## YOUR INSTRUCTIONS:
Return exactly the lines of the records below, starting at the line that contains "At what coordinates should I click to accomplish: Toggle" and ending at the line that contains "Task: Click the", with both of those lines kept.

═════ EXCERPTED DATA

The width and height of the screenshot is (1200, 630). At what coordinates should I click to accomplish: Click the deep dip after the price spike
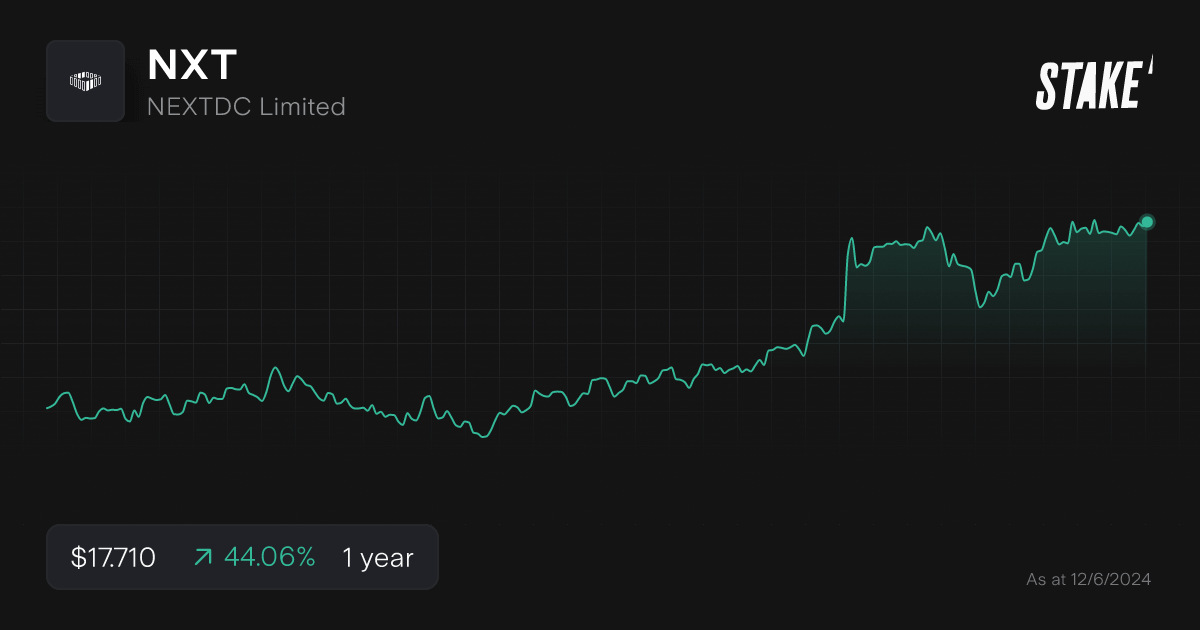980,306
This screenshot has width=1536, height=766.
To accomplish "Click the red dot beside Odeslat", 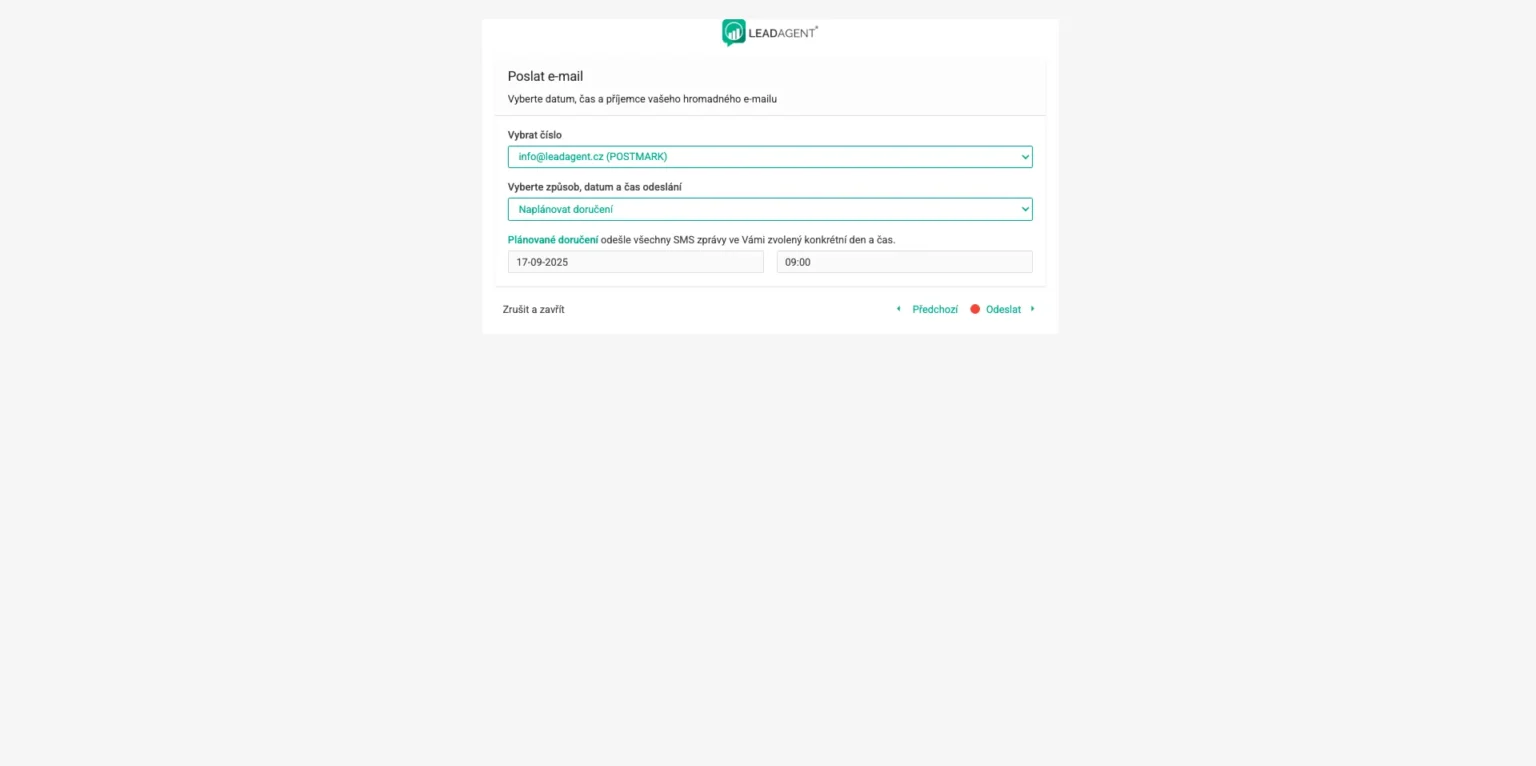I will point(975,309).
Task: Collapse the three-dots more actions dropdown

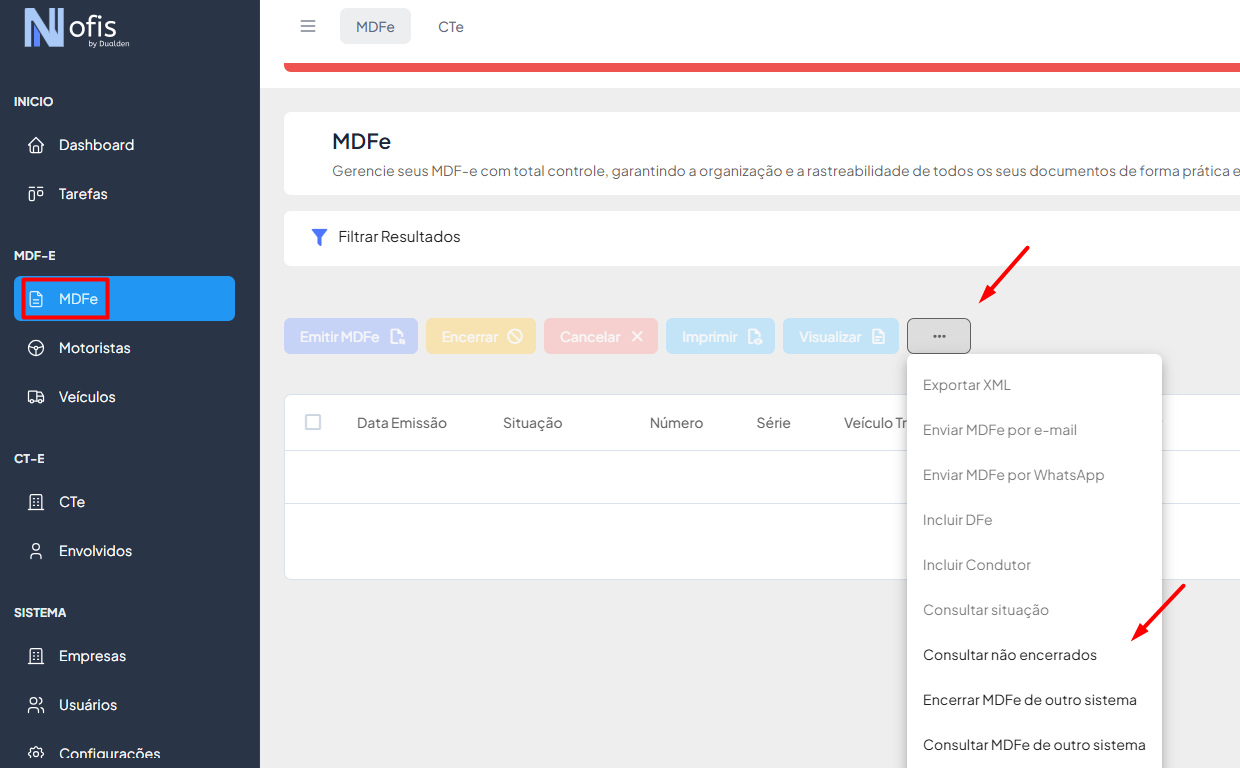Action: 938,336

══════════
═════ EXCERPTED DATA

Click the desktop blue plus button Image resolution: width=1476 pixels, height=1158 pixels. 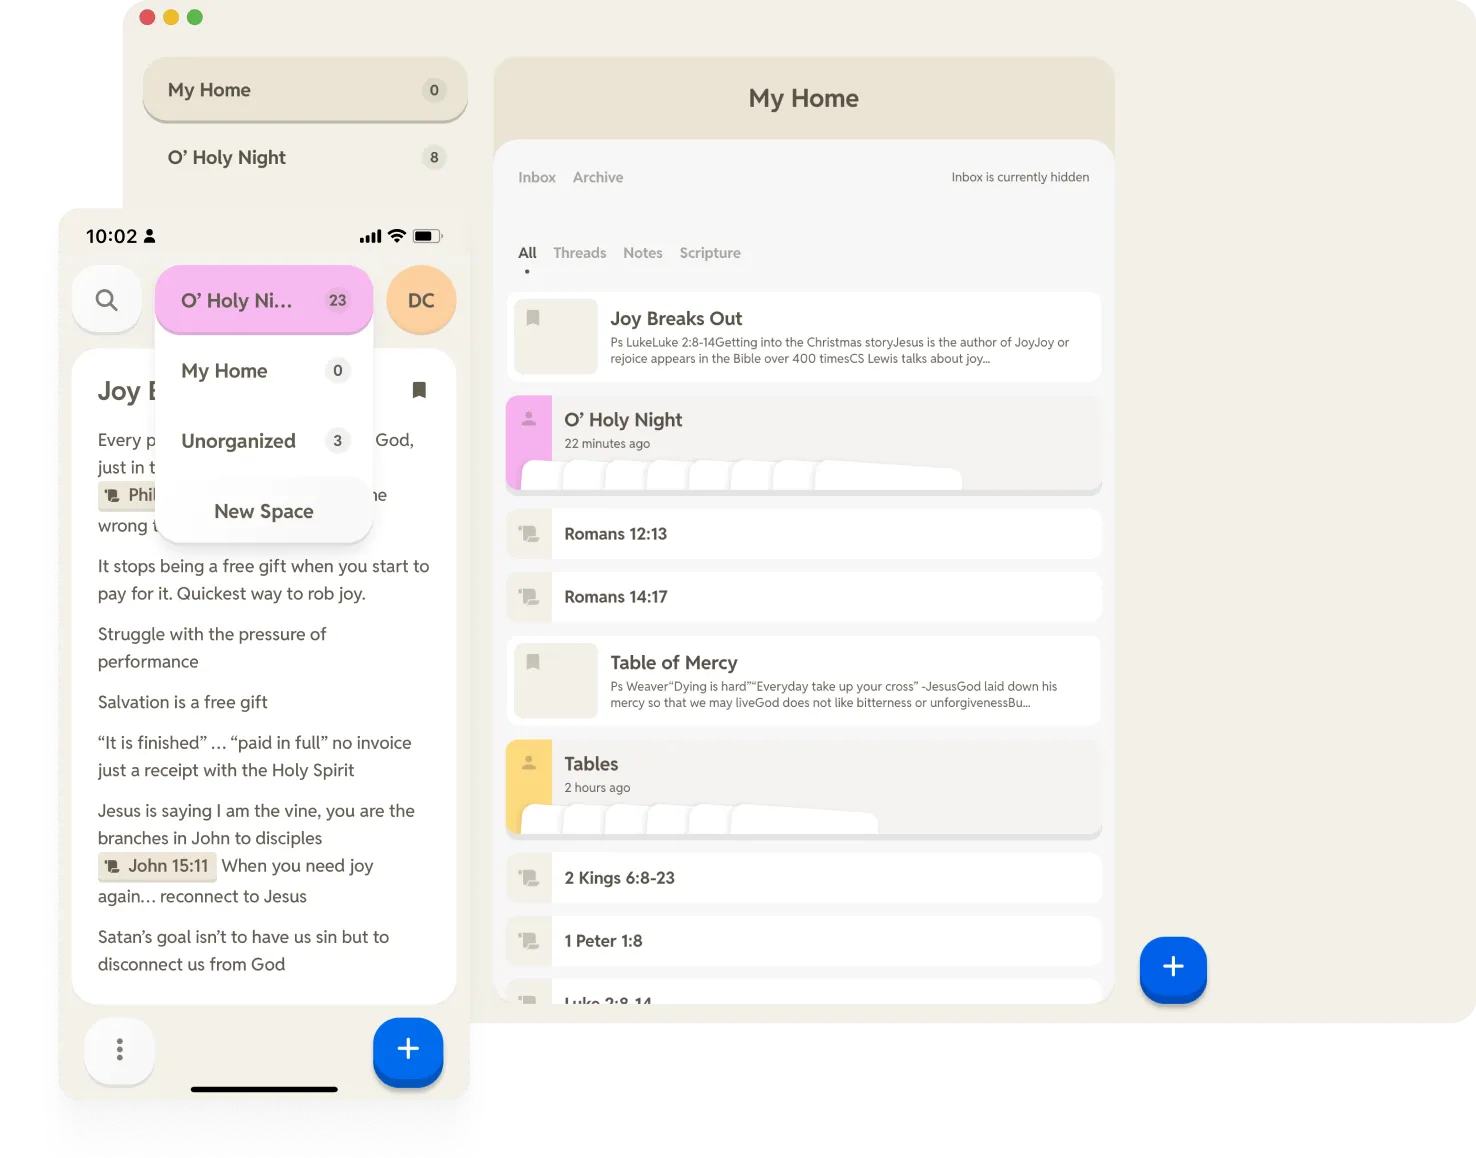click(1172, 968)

══════════
═════ EXCERPTED DATA

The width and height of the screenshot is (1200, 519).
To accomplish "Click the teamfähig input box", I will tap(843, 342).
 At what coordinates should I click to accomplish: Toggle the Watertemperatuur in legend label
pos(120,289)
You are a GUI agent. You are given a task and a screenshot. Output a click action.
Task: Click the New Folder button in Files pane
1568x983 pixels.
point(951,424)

══════════

## TASK RESPONSE:
 At what coordinates should I click to accomplish: Toggle the Watertemperatuur in legend label
pos(120,289)
You are a GUI agent. You are given a task and a screenshot. Output a click action.
Task: Click the New Folder button in Files pane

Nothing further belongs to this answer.